Sometimes I wish I were a doctor or had some background in child psychology other than learning about my own baby, or whatever I might remember from my own childhood, in order to properly predict the future of Baby B. Sometimes I wish I were a psychic, but unfortunately, the powers of onlychildness (yeah, still pretending on the word front again) do not grant me those abilities. Will B find a life associated with magic since both David Copperfield and Daniel Radcliffe are only children? Was it being an only child that led Lance Armstrong to become a world famous cyclist? Or did being an only child make him take performance enhancing drugs? Will B be more like Franklin D. Roosevelt or Eleanor Roosevelt? I can’t possibly be expected to tell B’s mom what lies ahead for B, can I? That’s a lot of pressure!
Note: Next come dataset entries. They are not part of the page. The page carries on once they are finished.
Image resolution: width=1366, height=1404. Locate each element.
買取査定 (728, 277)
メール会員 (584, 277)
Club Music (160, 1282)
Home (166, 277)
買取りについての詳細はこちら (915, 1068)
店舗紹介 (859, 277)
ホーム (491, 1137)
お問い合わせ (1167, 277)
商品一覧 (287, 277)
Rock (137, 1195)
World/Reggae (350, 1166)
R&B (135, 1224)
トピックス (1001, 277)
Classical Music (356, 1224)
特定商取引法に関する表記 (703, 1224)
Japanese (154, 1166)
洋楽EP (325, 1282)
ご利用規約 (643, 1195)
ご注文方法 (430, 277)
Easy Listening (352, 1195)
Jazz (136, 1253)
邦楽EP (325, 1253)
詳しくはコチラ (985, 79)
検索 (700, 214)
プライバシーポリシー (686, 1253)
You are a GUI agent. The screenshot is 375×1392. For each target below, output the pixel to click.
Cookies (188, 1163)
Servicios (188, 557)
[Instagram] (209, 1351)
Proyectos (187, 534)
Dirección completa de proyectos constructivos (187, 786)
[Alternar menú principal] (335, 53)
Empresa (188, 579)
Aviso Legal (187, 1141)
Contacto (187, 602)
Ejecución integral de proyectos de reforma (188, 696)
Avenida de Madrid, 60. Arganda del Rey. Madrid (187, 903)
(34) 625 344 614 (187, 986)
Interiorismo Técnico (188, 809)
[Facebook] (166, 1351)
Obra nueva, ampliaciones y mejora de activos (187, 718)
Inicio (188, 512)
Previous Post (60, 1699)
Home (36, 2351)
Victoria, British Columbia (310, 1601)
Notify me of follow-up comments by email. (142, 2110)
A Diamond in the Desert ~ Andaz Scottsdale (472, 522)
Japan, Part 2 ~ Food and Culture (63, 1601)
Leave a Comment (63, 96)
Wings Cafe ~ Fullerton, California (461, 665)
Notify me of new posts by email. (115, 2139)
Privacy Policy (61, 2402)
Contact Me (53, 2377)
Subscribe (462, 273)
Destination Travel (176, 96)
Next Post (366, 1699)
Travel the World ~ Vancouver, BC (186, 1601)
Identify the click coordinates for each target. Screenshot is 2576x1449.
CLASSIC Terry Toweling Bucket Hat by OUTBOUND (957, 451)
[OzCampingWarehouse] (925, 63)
And yet, B’s mom is not the first, nor will she be the last, to look to my only child experiences to help her make such a huge decision or to feel better about the one she has made.

Well B’s mom and all the others thinking about being a one child family. For me:

I am…

an only child…

…an only child who grew up in a Jewish (observing the holidays but not religious) household on Long Island.

…an only child from NY with a father who was an accountant, who rearranged his schedule to make sure he was home every night for dinner and coached my softball team.

…an only child with a mom who stayed home with me until I was in kindergarten and went back to school to get her masters when I was in 4th grade, and became an English teacher. They both always attended my dance recitals and cello concerts.

…an only child who has two cousins who are “like” sisters. We grew up in the same town, and attended the same schools, with their parents acting as second parents to me.

…an only child from NY with a dad who was an accountant and a mom who was an English teacher, two cousins who are like sisters, two other cousins who I thought of as my babies growing up and think of as my peers now that we’re adults (whose awesome parents have held a myriad of interesting careers and lived all over the country) and two other cousins who I haven’t seen since I was seven, but one of whom I keep in touch with online.

…an only child from NY who has two parents, six first cousins, three sets of aunts and uncles and a grandfather who passed away way before I was born, a grandmother who passed away when I was 7 and another set of grandparents who I saw every Sunday who introduced me to Broadway, the ballet, Disneyworld, Morocco, and passed away just before and just after my wedding, respectively.

…an only child from NY who has two parents, six first cousins, three sets of aunts, two sets of grandparents who have passed away, and a husband (who is Christian) who is the nicest guy I’ve ever met.

…an only child from NY who has two parents, six first cousins, three sets of aunts and uncles, two sets of grandparents who have passed away, a husband who has parents I adore, a sister-in-law who I am proud to call MY sister, (yes, when you break that down, it’s kind of creepy, just go with the sweet part of it, please) not to mention her awesome husband and their adorable kiddies.

…an only child from NY who went to Carnegie Mellon, studied abroad in London, moved to Los Angeles, who has two parents, six first cousins, three sets of aunts and uncles, grandparents who have passed away, in-laws, second cousins, first cousins once removed, supportive friends, friends who have drifted away, friends who I’ve pushed away.

…an only child who has held these titles: daughter, assistant, friend, performer, camp counselor, girlfriend, comedian, ex-girlfriend, babysitter, actress, granddaughter, producer, bunkmate, fiancée, writer, cousin, coordinator, wife, co-worker, daughter-in-law, crazy neighbor, mom, editor, niece, story-teller, aunt and while not technically so, sister.

Did I turn out okay? I dunno. I’m still in the process of “turning out.” But I don’t think the lack of biological siblings surrounding me are the only things that make me, me.